We should help the rest of the world learn about and understand China while
spreading our national culture worldwide.
But, today it seems the meaning of this saying has been altered somehow to
serve as an excuse for people who prefer shutting themselves off to the outside
world, rejecting good foreign culture and indulging in narcissism and denial.
As a matter of fact, this saying conveys a double edged idea one side is that
only good national culture that can improve human communication, and progress is
universal. The rotten traditions and bad habits left over by past societies are
national, but can never be universal. The other side of the idea is that there
is nothing wrong in accepting the good achievements of other civilizations and
trying to make them part of China's own.
Yet another conceptual obstacle constraining China's culture industry
development is that we have not to date been fully aware of the missing emphasis
on humanity and humanism in Chinese culture, which has led to a shortage of
human-centric creations.
It is a historical fact that thousands of years of feudalistic
authoritarianism have stifled the promotion of individual personality. The
psychological shadow cast on Chinese people by the Soviet-style,
highly-centralised planned economy of the last century have put Chinese culture
in a developmental straight jacket.
Its most notable characteristic is ignoring humanity and humanism. As
everyone knows, the most progressive of all human traits, as opposed to animal
instincts, is creativity.
When Chinese culture finally discarded the paintings, posters, films and
books designed purely for instruction-oriented propaganda, we suddenly found
ourselves totally ignorant about how to present the past, present and future of
the Chinese nation in a new light, especially in a humanitarian light.
This is the question China's culture industry needs to answer. Being
human-centric is both the industry's goal and the path for its development.

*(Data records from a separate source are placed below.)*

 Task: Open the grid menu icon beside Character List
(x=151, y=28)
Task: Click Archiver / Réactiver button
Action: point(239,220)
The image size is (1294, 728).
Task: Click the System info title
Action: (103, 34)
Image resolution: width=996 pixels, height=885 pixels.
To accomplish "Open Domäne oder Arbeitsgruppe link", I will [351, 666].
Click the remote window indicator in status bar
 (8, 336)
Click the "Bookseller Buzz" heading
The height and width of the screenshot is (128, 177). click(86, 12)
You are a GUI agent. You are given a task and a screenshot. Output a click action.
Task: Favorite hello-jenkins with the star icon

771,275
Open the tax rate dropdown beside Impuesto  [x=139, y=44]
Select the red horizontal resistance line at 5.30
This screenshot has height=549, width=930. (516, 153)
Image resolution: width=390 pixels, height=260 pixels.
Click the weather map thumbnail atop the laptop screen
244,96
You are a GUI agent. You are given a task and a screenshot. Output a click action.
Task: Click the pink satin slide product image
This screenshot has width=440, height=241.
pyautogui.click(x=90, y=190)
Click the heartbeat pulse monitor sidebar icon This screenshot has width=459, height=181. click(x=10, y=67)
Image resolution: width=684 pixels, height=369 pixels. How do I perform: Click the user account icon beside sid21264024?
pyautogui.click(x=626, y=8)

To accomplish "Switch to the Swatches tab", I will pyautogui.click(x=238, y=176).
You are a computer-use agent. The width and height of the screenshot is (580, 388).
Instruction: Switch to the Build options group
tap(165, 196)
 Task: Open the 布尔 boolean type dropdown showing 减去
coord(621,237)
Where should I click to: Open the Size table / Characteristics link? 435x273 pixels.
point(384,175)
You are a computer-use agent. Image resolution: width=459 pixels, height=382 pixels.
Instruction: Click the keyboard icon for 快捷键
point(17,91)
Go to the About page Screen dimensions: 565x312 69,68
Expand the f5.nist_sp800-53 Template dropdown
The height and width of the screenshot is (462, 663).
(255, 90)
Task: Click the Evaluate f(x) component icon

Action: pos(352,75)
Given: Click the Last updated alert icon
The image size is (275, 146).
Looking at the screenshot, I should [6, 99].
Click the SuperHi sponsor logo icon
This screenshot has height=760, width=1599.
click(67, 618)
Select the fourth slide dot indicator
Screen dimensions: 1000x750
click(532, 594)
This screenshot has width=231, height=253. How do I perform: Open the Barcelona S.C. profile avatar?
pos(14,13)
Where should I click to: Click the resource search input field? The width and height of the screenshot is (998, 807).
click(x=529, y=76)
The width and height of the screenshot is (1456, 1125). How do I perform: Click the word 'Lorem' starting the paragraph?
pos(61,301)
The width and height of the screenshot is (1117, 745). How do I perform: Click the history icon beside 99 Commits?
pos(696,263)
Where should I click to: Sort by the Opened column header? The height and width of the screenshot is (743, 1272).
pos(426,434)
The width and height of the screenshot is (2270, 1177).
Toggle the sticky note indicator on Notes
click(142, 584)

And
to be human-centric no doubt means we must respect the natural attributes of
human beings and improve our social attributes.
As for the culture industry, the harmony it helps to achieve can only be
based on human creativity, diversity and open-mindedness.
The key to China's culture industry catching up with the world leaders lies
in nurturing human creativity, not in organization, motivation and management.
The author is a researcher from the China Foundation
for International & Strategic Studies.